Additionally, it is crucial to continue to address systemic racism and discrimination within the healthcare system, as these factors can contribute to decreased access to care and mistrust among communities of color. Addressing these issues is necessary to create a healthcare system that is equitable, trustworthy, and effective for all individuals.

In conclusion, while machine learning tools in healthcare offer tremendous potential for improving the accuracy and efficiency of diagnosing and predicting CVD risk, it is essential to consider their impact on communities of color and to prioritize diversity, representation, and equity in the development and implementation of these tools. This will help to ensure that machine learning tools in healthcare work reliably in all populations, and that everyone has access to the care they need to prevent and treat CVD.

References:

1. Dankwa-Mullan I, Weeraratne D. Artificial Intelligence and Machine Learning Technologies in Cancer Care: Addressing Disparities, Bias, and Data Diversity. Cancer Discov. 2022 Jun 2;12(6):1423-1427.

2. Hamed S, Bradby H, Ahlberg BM, Thapar-Björkert S. Racism in healthcare: a scoping review.
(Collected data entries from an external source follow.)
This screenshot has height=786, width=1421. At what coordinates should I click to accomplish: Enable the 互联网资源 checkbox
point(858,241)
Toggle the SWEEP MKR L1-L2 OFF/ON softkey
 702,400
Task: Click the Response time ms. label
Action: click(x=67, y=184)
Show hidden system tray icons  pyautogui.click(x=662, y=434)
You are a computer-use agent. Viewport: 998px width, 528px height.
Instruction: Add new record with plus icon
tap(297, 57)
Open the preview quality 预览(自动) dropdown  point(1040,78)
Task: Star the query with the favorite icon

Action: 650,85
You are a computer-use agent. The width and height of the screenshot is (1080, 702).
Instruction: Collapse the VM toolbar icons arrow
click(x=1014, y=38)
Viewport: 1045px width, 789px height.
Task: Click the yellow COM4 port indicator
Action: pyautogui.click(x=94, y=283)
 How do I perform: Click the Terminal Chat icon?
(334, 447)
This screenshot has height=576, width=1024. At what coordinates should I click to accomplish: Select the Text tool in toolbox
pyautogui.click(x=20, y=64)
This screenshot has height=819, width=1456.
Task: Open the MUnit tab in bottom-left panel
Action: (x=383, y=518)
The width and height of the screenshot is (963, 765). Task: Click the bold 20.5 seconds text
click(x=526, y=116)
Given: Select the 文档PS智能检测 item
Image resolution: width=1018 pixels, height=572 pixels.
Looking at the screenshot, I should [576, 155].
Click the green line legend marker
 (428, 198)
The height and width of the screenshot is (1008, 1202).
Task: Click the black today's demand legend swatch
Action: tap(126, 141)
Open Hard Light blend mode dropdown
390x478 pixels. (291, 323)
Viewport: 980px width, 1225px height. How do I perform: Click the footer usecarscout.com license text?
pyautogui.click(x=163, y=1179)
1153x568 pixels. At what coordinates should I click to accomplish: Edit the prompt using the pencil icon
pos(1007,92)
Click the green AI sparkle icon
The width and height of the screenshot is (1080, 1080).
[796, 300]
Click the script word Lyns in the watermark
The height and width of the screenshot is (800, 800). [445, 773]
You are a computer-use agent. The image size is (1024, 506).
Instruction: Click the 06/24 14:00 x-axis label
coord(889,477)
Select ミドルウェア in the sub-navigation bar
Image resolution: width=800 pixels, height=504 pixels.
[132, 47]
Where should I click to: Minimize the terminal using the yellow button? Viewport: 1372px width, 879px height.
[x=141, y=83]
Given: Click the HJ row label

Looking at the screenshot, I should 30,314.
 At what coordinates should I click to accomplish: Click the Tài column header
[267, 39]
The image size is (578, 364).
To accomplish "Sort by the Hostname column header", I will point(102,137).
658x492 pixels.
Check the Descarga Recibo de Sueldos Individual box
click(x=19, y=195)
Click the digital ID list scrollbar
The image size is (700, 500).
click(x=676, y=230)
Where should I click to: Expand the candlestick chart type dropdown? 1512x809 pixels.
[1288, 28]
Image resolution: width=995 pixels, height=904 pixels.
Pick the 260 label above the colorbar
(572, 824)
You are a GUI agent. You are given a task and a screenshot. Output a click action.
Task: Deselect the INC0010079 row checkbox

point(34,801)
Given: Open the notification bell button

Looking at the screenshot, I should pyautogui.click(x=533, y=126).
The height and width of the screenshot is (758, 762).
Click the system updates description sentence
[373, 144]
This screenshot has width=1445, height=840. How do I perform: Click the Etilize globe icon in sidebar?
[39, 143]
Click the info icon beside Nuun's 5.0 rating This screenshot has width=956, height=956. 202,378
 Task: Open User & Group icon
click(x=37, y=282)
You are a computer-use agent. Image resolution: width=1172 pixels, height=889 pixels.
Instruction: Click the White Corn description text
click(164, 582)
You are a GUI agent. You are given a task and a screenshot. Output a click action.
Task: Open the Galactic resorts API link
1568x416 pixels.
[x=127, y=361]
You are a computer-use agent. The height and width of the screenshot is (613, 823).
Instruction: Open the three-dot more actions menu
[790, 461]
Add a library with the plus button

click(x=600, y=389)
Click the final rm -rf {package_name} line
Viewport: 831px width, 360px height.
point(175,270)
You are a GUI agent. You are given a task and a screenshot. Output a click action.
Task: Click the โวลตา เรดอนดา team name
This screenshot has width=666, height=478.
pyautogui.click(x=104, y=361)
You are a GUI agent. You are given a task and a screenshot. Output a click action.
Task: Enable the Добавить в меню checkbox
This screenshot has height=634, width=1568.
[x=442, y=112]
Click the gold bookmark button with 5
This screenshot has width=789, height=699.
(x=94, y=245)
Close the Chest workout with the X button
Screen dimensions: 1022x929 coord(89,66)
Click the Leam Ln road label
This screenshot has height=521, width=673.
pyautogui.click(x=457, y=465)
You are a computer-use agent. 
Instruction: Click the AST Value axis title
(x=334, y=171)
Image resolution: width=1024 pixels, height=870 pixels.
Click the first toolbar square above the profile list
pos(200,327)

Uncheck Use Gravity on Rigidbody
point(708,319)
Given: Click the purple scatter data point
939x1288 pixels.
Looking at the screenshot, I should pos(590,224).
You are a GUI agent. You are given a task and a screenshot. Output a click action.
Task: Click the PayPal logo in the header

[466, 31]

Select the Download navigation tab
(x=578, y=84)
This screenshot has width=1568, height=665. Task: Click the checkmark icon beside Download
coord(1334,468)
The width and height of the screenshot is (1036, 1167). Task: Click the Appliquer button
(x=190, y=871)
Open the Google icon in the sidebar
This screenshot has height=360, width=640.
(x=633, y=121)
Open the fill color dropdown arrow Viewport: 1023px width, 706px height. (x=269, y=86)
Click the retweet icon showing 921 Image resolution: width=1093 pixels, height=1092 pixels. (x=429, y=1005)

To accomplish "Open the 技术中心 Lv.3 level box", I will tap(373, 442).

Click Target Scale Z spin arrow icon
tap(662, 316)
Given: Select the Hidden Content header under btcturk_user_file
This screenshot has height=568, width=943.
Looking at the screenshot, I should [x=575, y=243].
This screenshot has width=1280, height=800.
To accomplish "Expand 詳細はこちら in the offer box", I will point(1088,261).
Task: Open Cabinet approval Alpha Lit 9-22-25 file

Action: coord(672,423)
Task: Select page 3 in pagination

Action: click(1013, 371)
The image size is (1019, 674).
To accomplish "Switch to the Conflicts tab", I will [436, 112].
BMC Public Health. 2022 May 16;22(1):988.

3. Camidge DR, Park H, Smoyer KE, Jacobs I, Lee LJ, Askerova Z, McGinnis J, Zakharia Y. Race and ethnicity representation in clinical trials: findings from a literature review of Phase I oncology trials. Future Oncol. 2021 Aug;17(24):3271-3280.

4. Andaur Navarro CL, Damen JAA, Takada T, Nijman SWJ, Dhiman P, Ma J, Collins GS, Bajpai R, Riley RD, Moons KGM, Hooft L. Risk of bias in studies on prediction models developed using supervised machine learning techniques: systematic review. BMJ. 2021 Oct 20;375:n2281.

5. Gichoya JW, Banerjee I, Bhimireddy AR, Burns JL, Celi LA, Chen LC, Correa R, Dullerud N, Ghassemi M, Huang SC, Kuo PC, Lungren MP, Palmer LJ, Price BJ, Purkayastha S, Pyrros AT, Oakden-Rayner L, Okechukwu C, Seyyed-Kalantari L, Trivedi H, Wang R, Zaiman Z, Zhang H. AI recognition of patient race in medical imaging: a modelling study. Lancet Digit Health. 2022 Jun;4(6):e406-e414.

6. Baxter JSH, Jannin P. Bias in machine learning for computer-assisted surgery and medical image processing. Comput Assist Surg (Abingdon). 2022 Dec;27(1):1-3.

7. Koçak B, Cuocolo R, dos Santos DP, Stanzione A, Ugga L. Must-have Qualities of Clinical Research on Artificial Intelligence and Machine Learning. Balkan Med J. 2023 Jan 23;40(1):3-12.

8. O’Reilly-Shah VN, Gentry KR, Walters AM, Zivot J, Anderson CT, Tighe PJ. Bias and ethical considerations in machine learning and the automation of perioperative risk assessment. Br J Anaesth. 2020 Dec;125(6):843-846.